BCE collar positions are structurally neutral (protective); the modeled P&L assumes European-style exercise at expiration and ignores early assignment, transaction costs, dividends paid before expiry on the stock leg (when present), and the bid-ask spread on the listed chain. BCE positions also carry Communication Services sector concentration risk; news flow inside the sector (peer earnings, regulatory shifts, supply-chain headlines) can move BCE alongside the broader basket even when BCE-specific fundamentals are unchanged. Always rebuild the position from current BCE chain quotes before placing a trade.

Frequently asked questions

What is a collar on BCE?
A collar on BCE is the collar strategy applied to BCE (stock). The strategy is structurally neutral (protective): A collar pairs long stock with a protective out-of-the-money put financed by a short out-of-the-money call, capping both tails of the position around the current spot. With BCE stock trading near $23.82, the strikes shown on this page are snapped to the nearest listed BCE chain strike and the premiums come straight from the end-of-day bid/ask midpoint.
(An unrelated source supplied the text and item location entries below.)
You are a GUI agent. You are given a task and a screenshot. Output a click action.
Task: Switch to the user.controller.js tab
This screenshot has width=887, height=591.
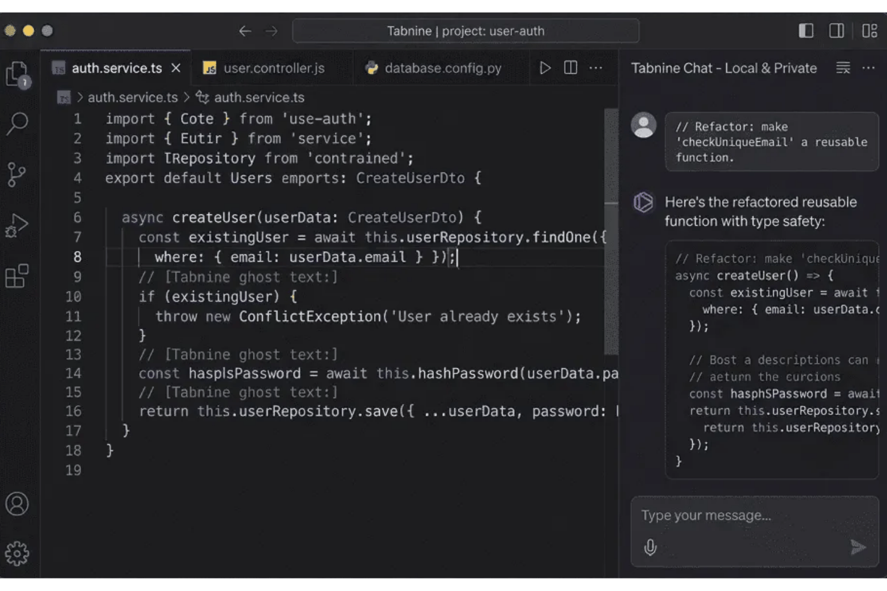264,68
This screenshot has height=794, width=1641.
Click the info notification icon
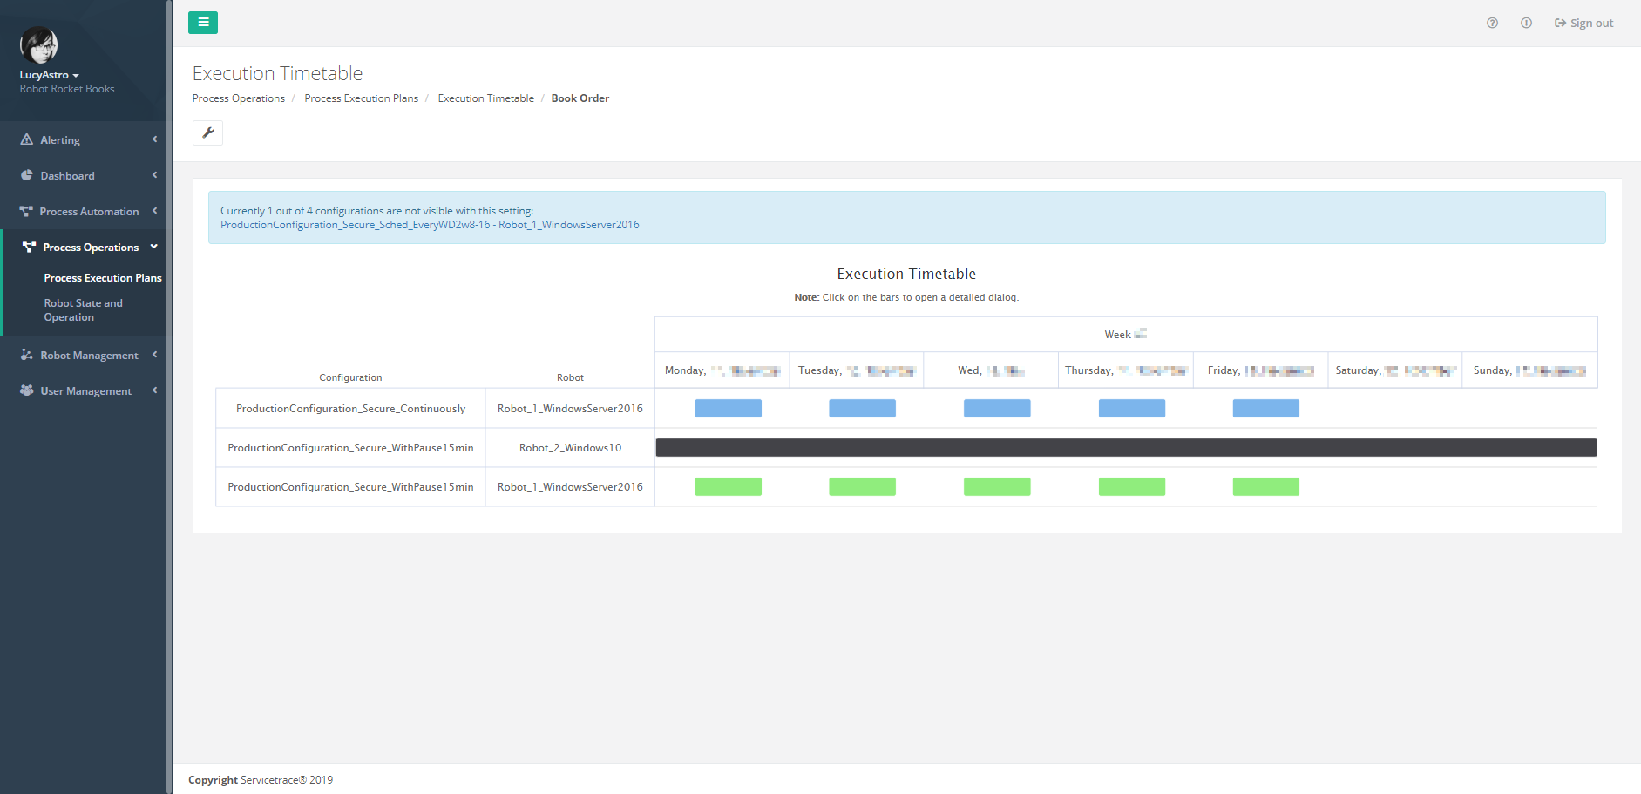[x=1526, y=23]
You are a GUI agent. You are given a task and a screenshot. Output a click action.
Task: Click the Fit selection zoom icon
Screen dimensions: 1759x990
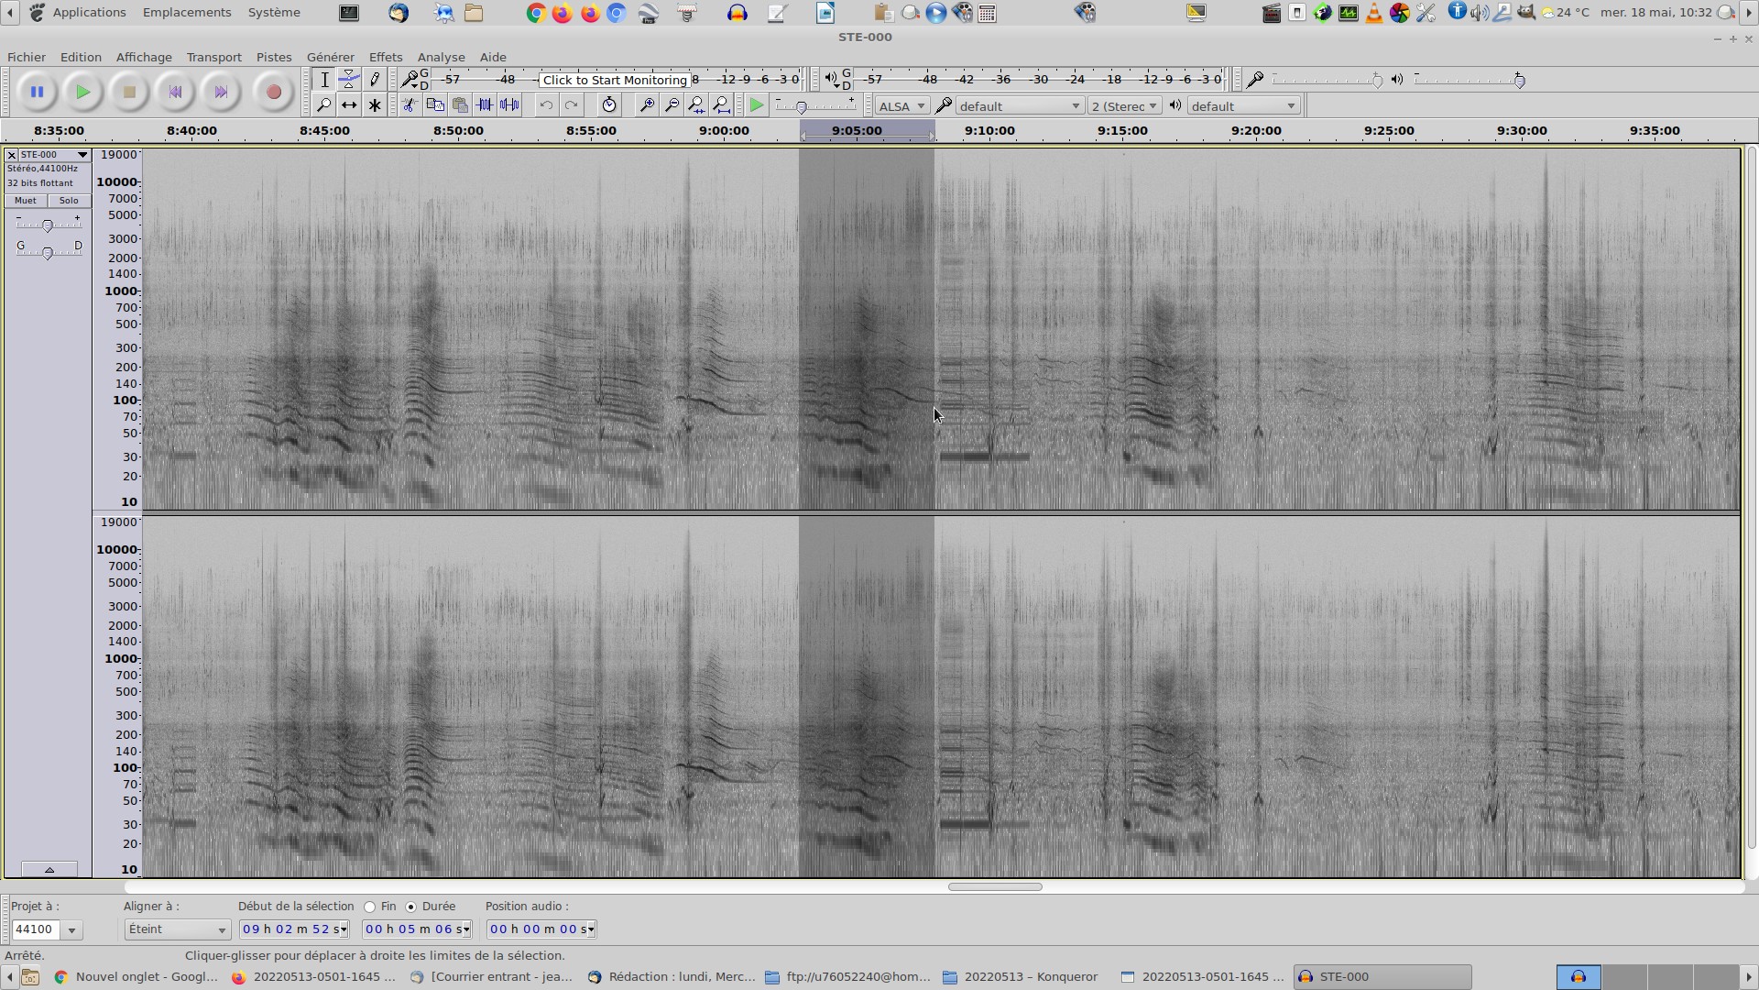point(696,105)
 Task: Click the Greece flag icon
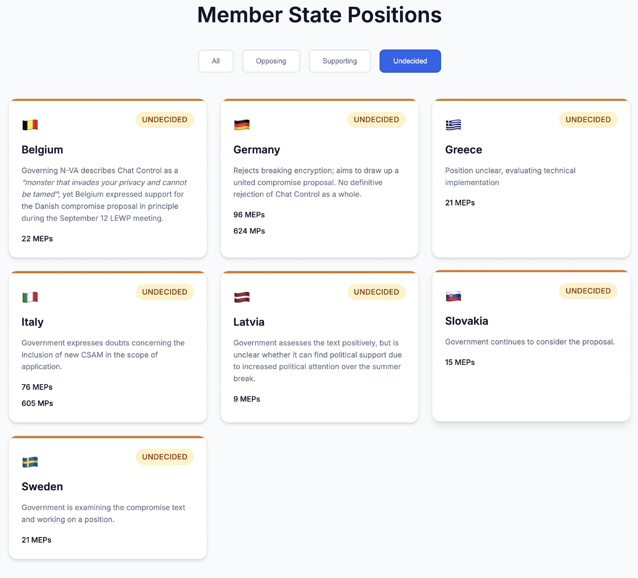point(453,125)
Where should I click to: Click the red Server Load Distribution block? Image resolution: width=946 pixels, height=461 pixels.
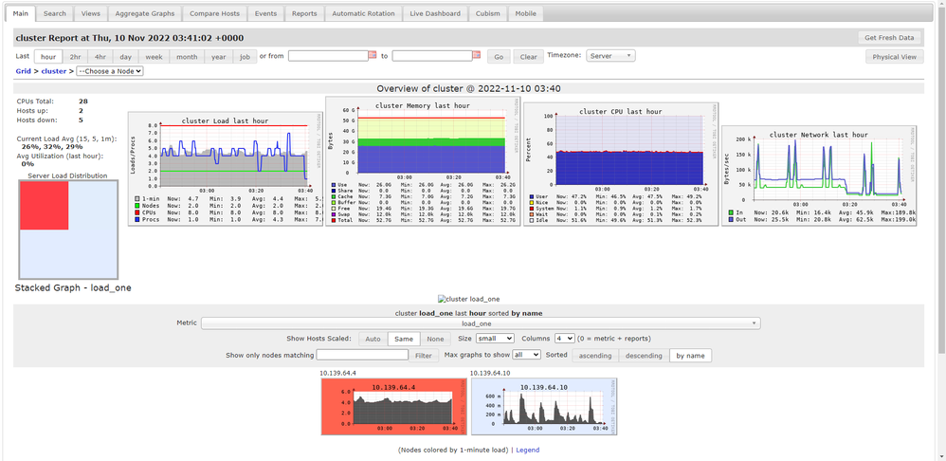click(43, 204)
How are BCE collar max profit and max loss calculated?
Max profit roughly equals short-call strike minus cost basis plus net premium; max loss roughly equals cost basis minus long-put strike minus net premium. Breakeven shifts by the net premium. For the BCE collar priced from the end-of-day chain at a 30-day expiry (ATM IV 20.50%), the computed maximum profit is $98.00 per contract and the computed maximum loss is -$102.00 per contract. Live intraday quotes will differ as the chain moves through the trading session.
What is the breakeven for a BCE collar?
The breakeven for the BCE collar priced on this page is roughly $24.02 at expiration, derived from end-of-day chain premiums. Breakeven is the underlying price at which the strategy's P&L crosses zero ignoring transaction costs and assignment risk. The current BCE market-implied 1-standard-deviation expected move is approximately 5.88%; if the move sits well outside the breakeven distance, the structure's risk-reward becomes correspondingly tighter.
When should you consider a collar on BCE?
Collars on BCE hedge an existing long BCE stock position; the long put sets a floor while the short call finances it, often run as a near-zero-cost hedge during expected volatility windows.
How does current BCE implied volatility affect this collar?
BCE ATM IV is at 20.50% with IV rank near 18.47%, which is on the low end of its 1-year range. Premium-buying structures (long call, long put, debit spreads) are relatively cheap in this regime; premium-selling structures collect less credit per unit risk.